(Stored records)

.....

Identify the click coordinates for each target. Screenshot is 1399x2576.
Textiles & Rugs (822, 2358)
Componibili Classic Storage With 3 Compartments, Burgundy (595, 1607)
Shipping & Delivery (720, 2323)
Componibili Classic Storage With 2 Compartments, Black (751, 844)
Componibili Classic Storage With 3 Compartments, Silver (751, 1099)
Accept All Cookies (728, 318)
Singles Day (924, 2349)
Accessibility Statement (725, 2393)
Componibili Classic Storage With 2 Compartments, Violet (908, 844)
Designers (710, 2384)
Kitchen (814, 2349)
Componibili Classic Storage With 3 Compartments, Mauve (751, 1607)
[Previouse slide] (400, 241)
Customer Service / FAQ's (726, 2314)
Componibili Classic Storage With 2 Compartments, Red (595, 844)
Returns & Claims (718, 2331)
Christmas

.....

WHAT THIS TASK INVOLVES: Give all the lines above again, exactly.

RESULT:
Identify the click coordinates for each target. Screenshot is 1399x2576.
Textiles & Rugs (822, 2358)
Componibili Classic Storage With 3 Compartments, Burgundy (595, 1607)
Shipping & Delivery (720, 2323)
Componibili Classic Storage With 2 Compartments, Black (751, 844)
Componibili Classic Storage With 3 Compartments, Silver (751, 1099)
Accept All Cookies (728, 318)
Singles Day (924, 2349)
Accessibility Statement (725, 2393)
Componibili Classic Storage With 2 Compartments, Violet (908, 844)
Designers (710, 2384)
Kitchen (814, 2349)
Componibili Classic Storage With 3 Compartments, Mauve (751, 1607)
[Previouse slide] (400, 241)
Customer Service / FAQ's (726, 2314)
Componibili Classic Storage With 2 Compartments, Red (595, 844)
Returns & Claims (718, 2331)
Christmas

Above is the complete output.